━━ Текст для чтения

Попугайчик оправился, повеселел и вскоре ел с руки Эйнштейна, но у него обнаружилась инфекция. Надо было делать уколы, и Эйнштейн боялся, что птичка не выживет. Но попугайчик был крепким и оправился уже после двух инъекций.
Так же и Эйнштейн раз за разом приходил в себя после приступов анемии и болей в желудке. Но он знал, что аневризма брюшной аорты должна вскоре привести к летальному исходу. Было видно, что он спокойно относится к тому, что и сам смертен. У могилы физика Рудольфа Ланденбурга, с которым они вместе работали в Берлине, а затем и в Принстоне, Эйнштейн, прощаясь, произнес слова, которые, казалось, относит к самому себе. “Коротко это существование, как мимолетный визит в странный дом, – сказал он. – Тропа, по которой предстоит пройти, слабо освещена мерцающим сознанием”2.
Казалось, он чувствует, что последний переход, который ему предстоит преодолеть, как бы в порядке вещей, но есть в нем и что-то мистическое. “Странно в старении то, что постепенно утрачиваешь способность отождествлять себя со здесь и сейчас, – написал Эйнштейн своему другу, королеве-матери Бельгии. – Кажется, будто тебя в одиночестве переместили в бесконечность”3.
На семьдесят пятый день рождения коллеги обновили подаренную ему за пять лет до того музыкальную систему, и Эйнштейн стал часто слушать записанную на RCA Victor “Торжественную мессу” Бетховена. Этот выбор был необычен по двум причинам. Эйнштейн был склонен считать Бетховена, который не был его любимым композитором, “слишком субъективным, почти обнаженным”4. Кроме того, обычно его инстинктивное религиозное чутье не нуждалось в такой внешней атрибутике. “Я глубоко религиозный неверующий, – заметил он другу, поздравившему его с днем рождения. – Это что-то вроде новой религии”5.
Пришло время воспоминаний. Когда его старые друзья Конрад Габихт и Морис Соловин прислали из Парижа открытку, вспоминая, как больше чем полвека назад они все вместе были членами самопровозглашенной “Академии Олимпия”, Эйнштейн ответил хвалебным гимном в честь этой канувшей в лету организации: “Хотя и постаревшие, мы продолжаем следовать нашей, указанной твоим чистым и вдохновляющим светом, уединенной жизненной тропой”. В другом письме Соловину он пожаловался: “Дьявол добросовестно отсчитывает годы”6.
Несмотря на проблемы с желудком, он все еще любил гулять – иногда с Геделем по дороге в Институт или возвращаясь домой, иногда с Марго в лесу около Принстона. Они стали еще ближе друг другу, но гулять обычно предпочитали молча. Марго замечала, что он стал мягче как в отношении к себе, так и к политике. Его суждения перестали быть резкими, стали скорее снисходительными, даже добродушными7.

━━━━
━━ Перечень данных

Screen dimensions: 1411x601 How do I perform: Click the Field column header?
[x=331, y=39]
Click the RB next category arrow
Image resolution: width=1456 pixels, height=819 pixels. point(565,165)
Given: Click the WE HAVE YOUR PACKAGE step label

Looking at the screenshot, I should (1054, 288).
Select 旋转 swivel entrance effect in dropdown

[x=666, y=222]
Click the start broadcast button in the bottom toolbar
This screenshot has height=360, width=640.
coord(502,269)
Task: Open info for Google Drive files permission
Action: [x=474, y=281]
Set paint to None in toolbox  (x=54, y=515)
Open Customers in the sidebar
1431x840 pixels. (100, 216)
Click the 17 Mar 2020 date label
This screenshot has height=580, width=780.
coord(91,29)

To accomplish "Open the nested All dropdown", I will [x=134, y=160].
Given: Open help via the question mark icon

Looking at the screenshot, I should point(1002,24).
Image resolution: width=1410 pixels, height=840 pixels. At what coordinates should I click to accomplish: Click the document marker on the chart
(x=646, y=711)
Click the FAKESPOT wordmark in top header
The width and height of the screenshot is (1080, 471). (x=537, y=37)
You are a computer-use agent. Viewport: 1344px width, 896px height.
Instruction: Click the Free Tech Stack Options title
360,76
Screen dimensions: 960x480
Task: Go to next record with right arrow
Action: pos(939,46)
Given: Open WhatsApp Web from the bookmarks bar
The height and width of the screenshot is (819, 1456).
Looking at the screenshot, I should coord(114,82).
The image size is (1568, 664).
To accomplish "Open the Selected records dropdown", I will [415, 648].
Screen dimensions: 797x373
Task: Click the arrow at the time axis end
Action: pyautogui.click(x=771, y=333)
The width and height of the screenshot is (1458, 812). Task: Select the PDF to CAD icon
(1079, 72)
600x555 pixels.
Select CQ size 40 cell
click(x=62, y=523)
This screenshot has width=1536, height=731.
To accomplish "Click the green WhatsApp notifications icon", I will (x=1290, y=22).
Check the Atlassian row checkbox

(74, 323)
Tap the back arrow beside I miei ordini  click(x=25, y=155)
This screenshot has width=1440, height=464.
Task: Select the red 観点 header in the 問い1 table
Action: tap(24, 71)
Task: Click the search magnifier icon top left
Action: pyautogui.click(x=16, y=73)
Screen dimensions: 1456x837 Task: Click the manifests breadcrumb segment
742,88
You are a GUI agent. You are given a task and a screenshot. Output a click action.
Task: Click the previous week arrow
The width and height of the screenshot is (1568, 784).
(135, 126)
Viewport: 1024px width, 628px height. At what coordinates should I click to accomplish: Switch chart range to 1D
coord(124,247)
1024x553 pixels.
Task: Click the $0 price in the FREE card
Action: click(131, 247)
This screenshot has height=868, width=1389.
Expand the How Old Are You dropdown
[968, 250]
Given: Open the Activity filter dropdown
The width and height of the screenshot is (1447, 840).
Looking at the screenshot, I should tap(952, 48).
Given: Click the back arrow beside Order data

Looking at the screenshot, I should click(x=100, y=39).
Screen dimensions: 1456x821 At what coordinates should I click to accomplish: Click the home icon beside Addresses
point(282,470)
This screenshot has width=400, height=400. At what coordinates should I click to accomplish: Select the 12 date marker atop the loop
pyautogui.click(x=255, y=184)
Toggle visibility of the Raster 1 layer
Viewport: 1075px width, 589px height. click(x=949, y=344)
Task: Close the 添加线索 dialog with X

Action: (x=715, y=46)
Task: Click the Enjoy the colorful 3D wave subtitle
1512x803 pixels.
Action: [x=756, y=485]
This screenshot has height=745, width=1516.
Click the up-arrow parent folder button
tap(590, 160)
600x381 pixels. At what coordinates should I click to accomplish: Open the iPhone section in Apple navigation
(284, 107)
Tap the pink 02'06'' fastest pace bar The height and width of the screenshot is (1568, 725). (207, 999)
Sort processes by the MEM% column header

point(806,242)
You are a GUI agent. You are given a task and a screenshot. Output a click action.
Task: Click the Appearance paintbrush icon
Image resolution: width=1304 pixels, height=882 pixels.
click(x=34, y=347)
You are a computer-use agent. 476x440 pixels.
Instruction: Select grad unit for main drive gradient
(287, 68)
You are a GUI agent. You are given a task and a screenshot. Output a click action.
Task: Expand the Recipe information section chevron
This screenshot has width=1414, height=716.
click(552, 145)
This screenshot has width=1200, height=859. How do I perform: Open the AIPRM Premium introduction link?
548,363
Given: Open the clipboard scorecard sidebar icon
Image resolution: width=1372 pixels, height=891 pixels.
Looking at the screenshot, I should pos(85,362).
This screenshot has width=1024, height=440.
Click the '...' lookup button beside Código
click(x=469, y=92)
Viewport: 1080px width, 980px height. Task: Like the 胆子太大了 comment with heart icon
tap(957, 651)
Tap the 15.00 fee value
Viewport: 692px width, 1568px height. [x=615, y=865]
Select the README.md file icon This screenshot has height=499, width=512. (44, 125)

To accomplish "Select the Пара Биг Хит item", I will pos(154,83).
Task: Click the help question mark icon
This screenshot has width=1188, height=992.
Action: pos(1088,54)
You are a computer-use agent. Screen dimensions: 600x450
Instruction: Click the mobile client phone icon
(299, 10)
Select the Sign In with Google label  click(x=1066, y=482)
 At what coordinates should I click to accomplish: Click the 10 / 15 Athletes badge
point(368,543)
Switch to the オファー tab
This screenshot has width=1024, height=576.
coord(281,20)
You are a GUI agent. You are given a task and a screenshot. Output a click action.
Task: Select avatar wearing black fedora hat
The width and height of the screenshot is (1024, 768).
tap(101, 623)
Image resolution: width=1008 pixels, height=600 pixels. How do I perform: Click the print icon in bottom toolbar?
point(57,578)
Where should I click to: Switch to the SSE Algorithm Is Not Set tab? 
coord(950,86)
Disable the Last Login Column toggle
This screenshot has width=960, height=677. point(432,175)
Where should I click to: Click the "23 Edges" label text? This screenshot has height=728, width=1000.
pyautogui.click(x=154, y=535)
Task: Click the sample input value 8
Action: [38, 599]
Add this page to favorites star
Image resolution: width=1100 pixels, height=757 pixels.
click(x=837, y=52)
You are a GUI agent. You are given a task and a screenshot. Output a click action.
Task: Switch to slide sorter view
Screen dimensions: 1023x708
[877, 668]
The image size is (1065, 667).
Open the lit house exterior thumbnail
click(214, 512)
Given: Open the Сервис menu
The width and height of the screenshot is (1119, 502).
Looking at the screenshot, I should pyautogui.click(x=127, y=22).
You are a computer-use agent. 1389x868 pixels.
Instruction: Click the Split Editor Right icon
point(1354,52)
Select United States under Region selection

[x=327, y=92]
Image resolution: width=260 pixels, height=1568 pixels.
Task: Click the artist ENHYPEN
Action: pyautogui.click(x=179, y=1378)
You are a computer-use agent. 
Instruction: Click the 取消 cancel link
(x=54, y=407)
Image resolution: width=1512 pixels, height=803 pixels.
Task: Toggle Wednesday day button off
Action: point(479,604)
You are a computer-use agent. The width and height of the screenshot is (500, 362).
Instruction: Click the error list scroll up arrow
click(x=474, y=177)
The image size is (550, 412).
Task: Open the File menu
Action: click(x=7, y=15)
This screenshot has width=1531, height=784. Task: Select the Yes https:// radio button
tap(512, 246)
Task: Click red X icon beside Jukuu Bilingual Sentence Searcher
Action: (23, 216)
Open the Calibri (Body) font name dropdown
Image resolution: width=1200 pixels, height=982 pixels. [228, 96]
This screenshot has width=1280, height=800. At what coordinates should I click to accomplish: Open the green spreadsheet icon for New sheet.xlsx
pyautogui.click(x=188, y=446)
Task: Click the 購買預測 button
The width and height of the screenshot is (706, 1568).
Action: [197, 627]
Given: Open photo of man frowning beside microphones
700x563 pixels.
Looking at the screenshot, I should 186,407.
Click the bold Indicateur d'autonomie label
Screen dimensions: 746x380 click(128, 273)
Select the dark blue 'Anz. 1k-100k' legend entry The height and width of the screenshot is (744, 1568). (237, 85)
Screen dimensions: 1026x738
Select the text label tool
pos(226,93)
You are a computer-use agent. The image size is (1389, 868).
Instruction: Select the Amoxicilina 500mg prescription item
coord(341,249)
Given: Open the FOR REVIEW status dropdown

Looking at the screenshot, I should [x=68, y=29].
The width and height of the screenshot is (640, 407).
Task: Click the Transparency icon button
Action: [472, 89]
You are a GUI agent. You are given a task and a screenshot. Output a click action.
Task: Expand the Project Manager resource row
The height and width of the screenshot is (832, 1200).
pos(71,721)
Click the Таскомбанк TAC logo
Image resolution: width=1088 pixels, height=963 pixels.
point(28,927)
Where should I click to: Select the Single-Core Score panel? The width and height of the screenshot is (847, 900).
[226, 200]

━━━━

Задание:
Перепишите часть текста об Эйнштейне, начиная со слов "Несмотря на проблемы" и заканчивая словами "снисходительными, даже добродушными7.", и замените в ней "гулять" на "бродить".

Ответ:
Несмотря на проблемы с желудком, он все еще любил бродить – иногда с Геделем по дороге в Институт или возвращаясь домой, иногда с Марго в лесу около Принстона. Они стали еще ближе друг другу, но бродить обычно предпочитали молча. Марго замечала, что он стал мягче как в отношении к себе, так и к политике. Его суждения перестали быть резкими, стали скорее снисходительными, даже добродушными7.